NON PULITORI DI PAPERI: OVVERO COME CURARE I DISTURBI ALIMENTARI
Un giovane papero naviga tranquillo sulle acque di un grande stagno. Non ha coscienza che la superficie è inquinata da larghe chiazze di petrolio. Finché un giorno fatica a prendere il volo: le sue piume hanno perso la loro leggerezza. Il panico si impadronisce del papero. Poi -finalmente- qualcuno si accorge del flagello che di è abbattuto su quell’ecosistema. Preleva il papero dallo stagno, lo ripulisce amorevolmente, poi lo getta nuovamente nello stagno – “passo tra una settimana per darti una pulitina…” – e se ne va. Papero non conosce altri luoghi che quello e, pur potendo volare, preferisce rimanere in un habitat sporco, avverso, ma conosciuto, piuttosto che avventurarsi verso l’ignoto.
Ogni sintomo è il prodotto di un sistema, ogni comportamento è una risposta a quello specifico sistema: allora intervenire come i succitati “pulitori di paperi che vivono in stagni inquinati” non ha alcun senso.
Quando lavoravo in una clinica per i disturbi alimentari, la storiella sopra riportata è la teoria di fondo che, nelle intenzioni, ispirava la metodologia di cura di tale clinica. In realtà, nella struttura, ci si comportava esattamente come pulitori di paperi: isolare la paziente attraverso il ricovero, eliminare il sintomo e rispedirla in famiglia. I genitori spesso gioivano sorpresi nel vedere il rapido recupero della figlia, passata magari attraverso molti anni e tentativi di cure infruttuose presso vari specialisti. Ma una volta tornata a casa, la guarigione spesso durava poco, allora la paziente rientrava in clinica e si creava facilmente una dipendenza dall’istituzione e dai curanti che rendeva assai complicato la reintegrazione nel sistema di origine.
Ogni tentativo di tornare a casa causava una ricaduta nel sintomo e nei comportamenti disfunzionali abituali, con la conseguente richiesta della famiglia ai curanti di occuparsi della povera figlia malata, mentre loro assistevano impotenti lavandosene le mani. Ho assistito a diverse storie di questo tipo, a casi incapaci di abbandonare il sintomo nel loro contesto di provenienza. La cosa mi faceva riflettere, e quindi sorridere e gioire compiaciuta nel riconoscere l’importanza e la validità di un modello terapeutico che prevede il coinvolgimento dell’intero nucleo familiare. Molti approcci lavorano escludendo la famiglia dal trattamento, e mi accorgo di quanto una visione esclusivamente individuale sia la strada più difficile, nel trattamento dei disturbi alimentari. La mancanza della famiglia lì presente con tutti quanti i suoi membri ingaggiati, non significa tuttavia per me l’impossibilità di lavorare in senso sistemico; anzi, mi stimola a pensare in tale direzione, a tenere ben presente tutto il contesto, le relazioni, le alleanze, a cercare di presentificare in seduta le persone significative del sistema. Certo è una modalità di intervento più difficile, comporta il rischio di cadere nella visione unica del paziente lì davanti a me, di credere alla “verità” della sua versione dei fatti e colluderci. Tuttavia risulta un campo di prova assai interessante e stimolante, che stuzzica la mia curiosità di conoscere il sistema e ciò che ha creato il problema, che alimenta ogni volta il mio desiderio (e il mio bisogno) di essere un terapeuta sistemico.

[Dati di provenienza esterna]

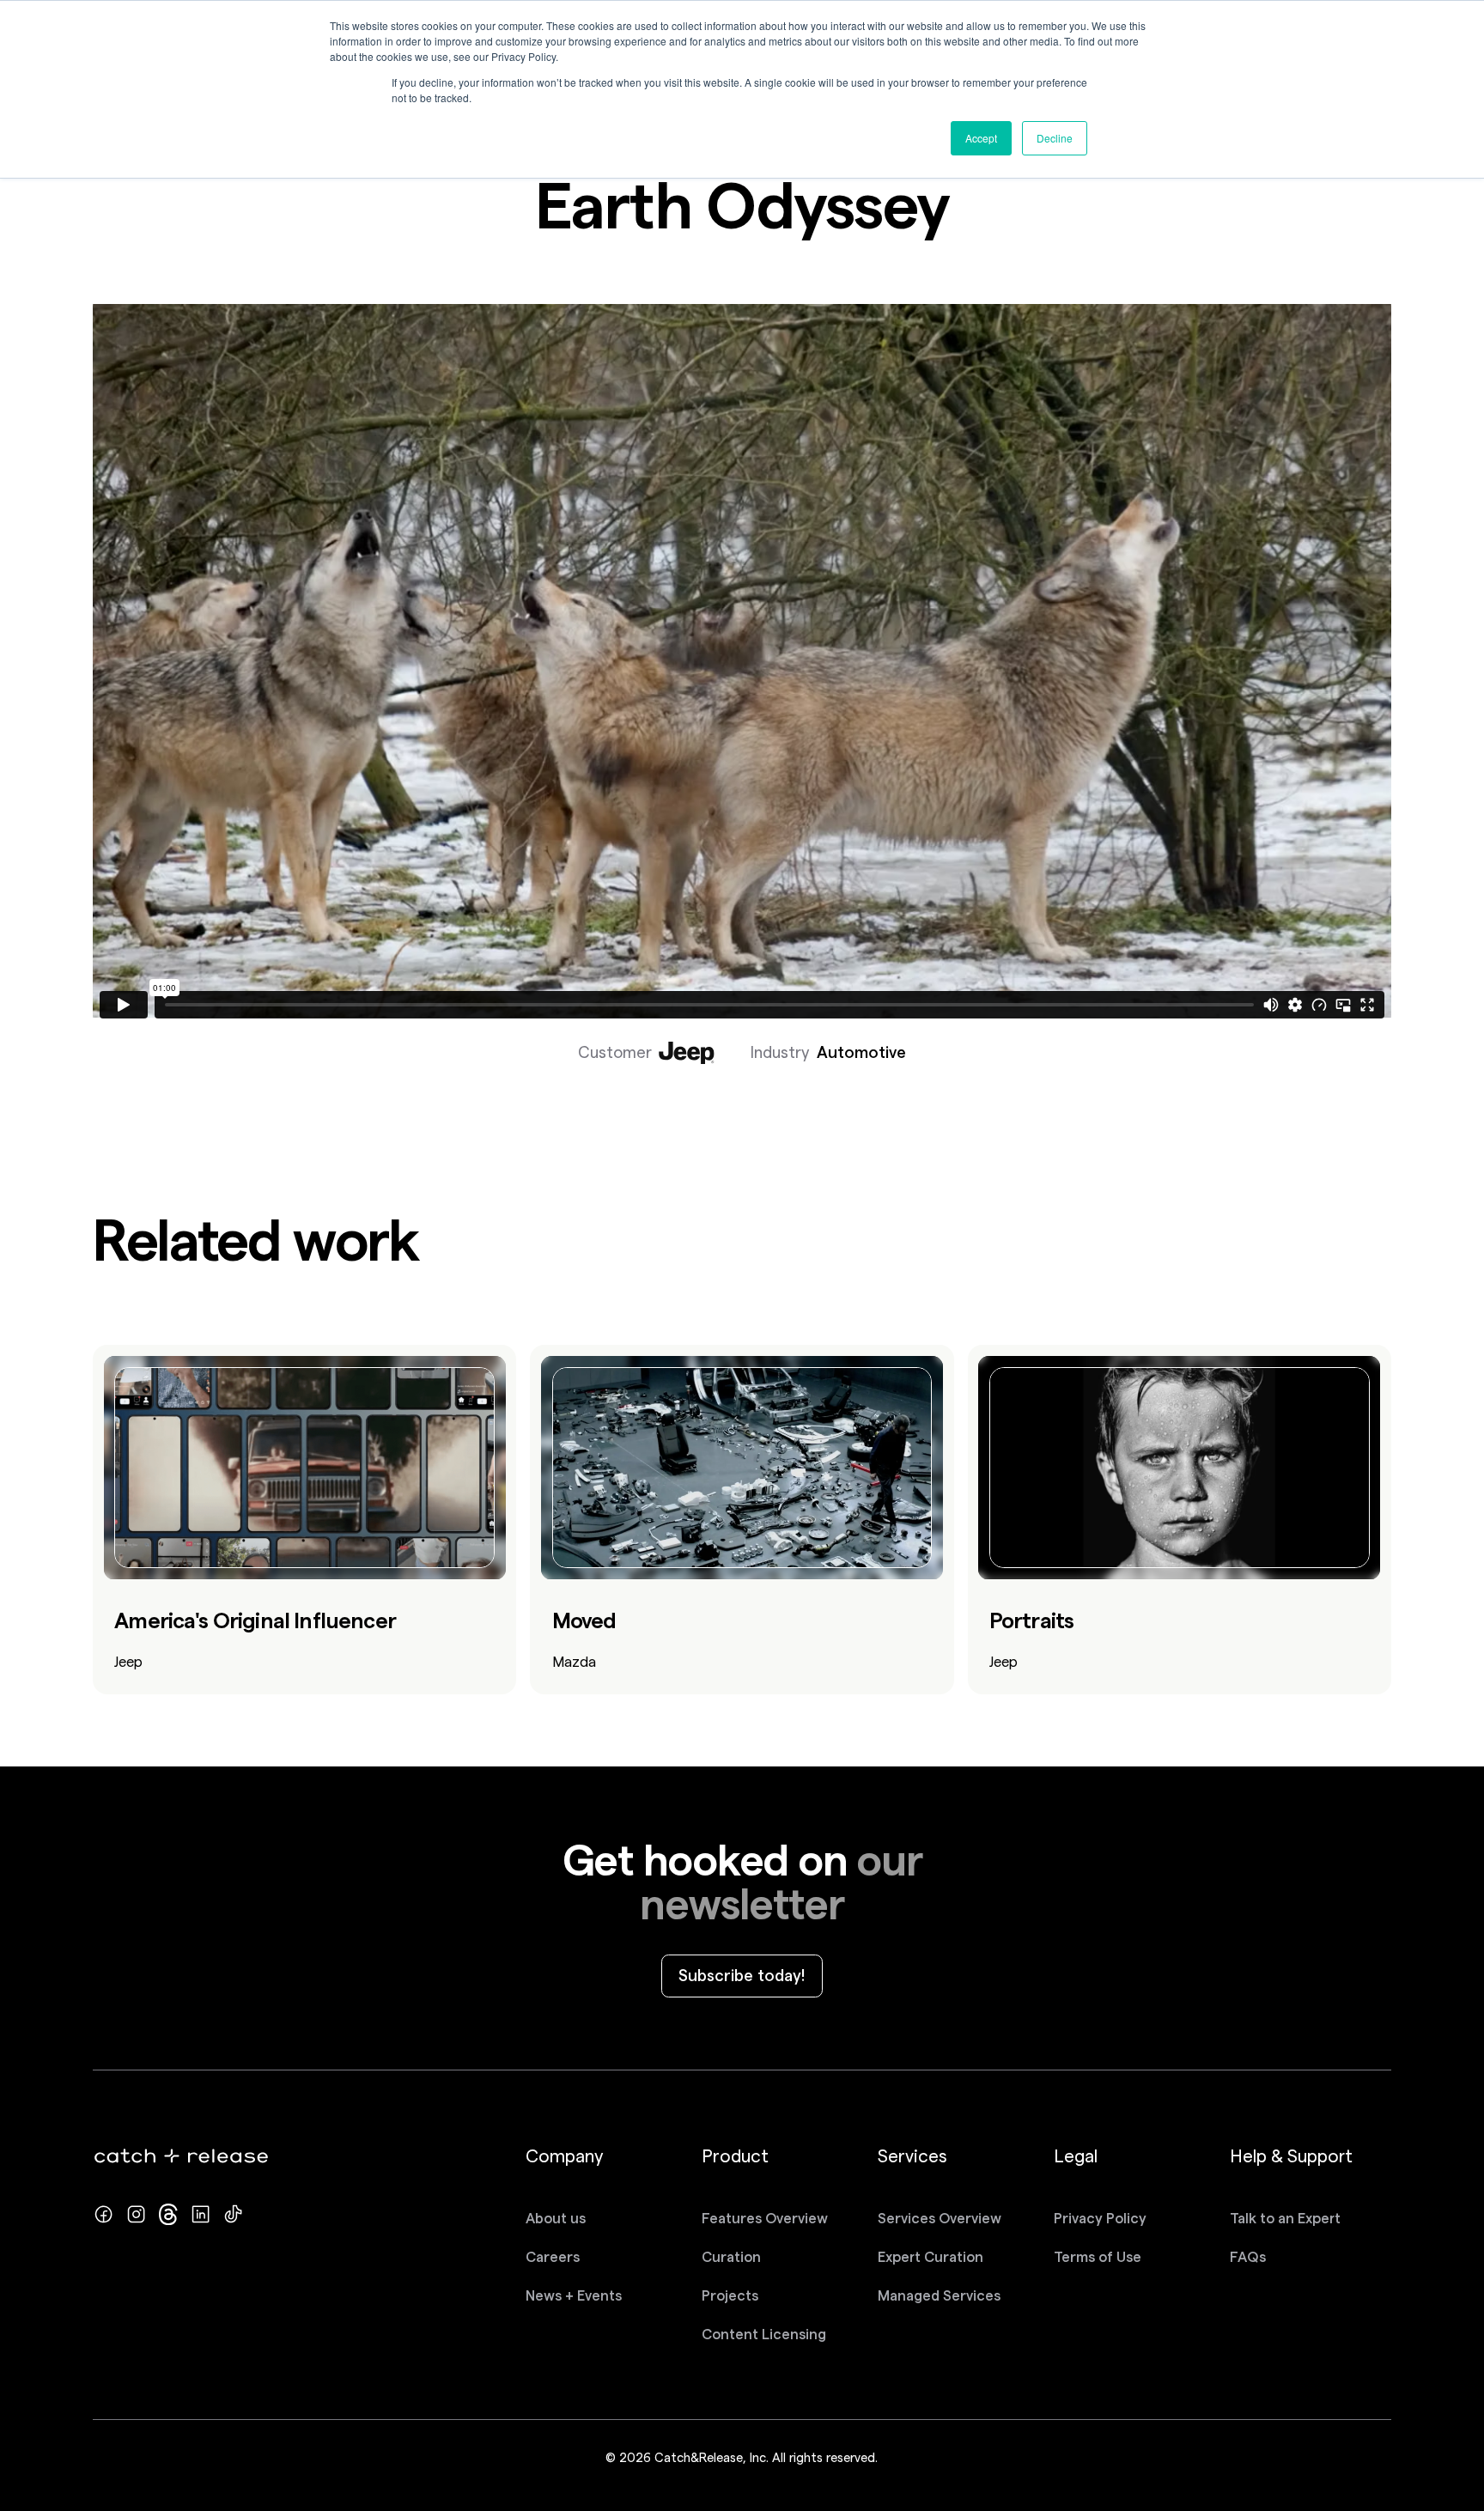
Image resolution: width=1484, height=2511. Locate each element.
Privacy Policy (1100, 2218)
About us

Studiando le dinamiche presenti all’interno di famiglie con una figlia anoressica o bulimica, si constata che il vero problema non sono tanto i sintomi quanto i significati che questi vengono ad assumere in ogni specifico gruppo familiare. Se presi unicamente come disturbo mentale, intrinseco all’individuo che li presenta, porteranno alla ricerca da parte dei genitori di “che cosa si è rotto nella sua testa”. La persona in difficoltà diventa materiale di studio e di sconvolgimento degli equilibri familiari ed il suo comportamento anomalo diviene il crogiuolo della sofferenza familiare e la ragione ultima dell’intervento terapeutico a cui si demanda con disperazione la soluzione di un problema senz’altro complesso.
Un modo differente per impostare il problema è quello di considerare la famiglia come risorsa attiva, depositaria di malesseri profondi quanto di energie vitali e risorse, talora imprevedibili. Il primo passo è allora quello di spostare l’attenzione dal rimuovere il sintomo al comprenderne i significati in ciascuna famiglia e proprio in quello specifico momento del suo ciclo vitale. Chi vive in quell’ambiente e ne condivide la storia evolutiva, se aiutato a riscoprire le proprie risorse interne, potrà fornire informazioni e risposte più utili e interessanti di quelle di esperti esterni.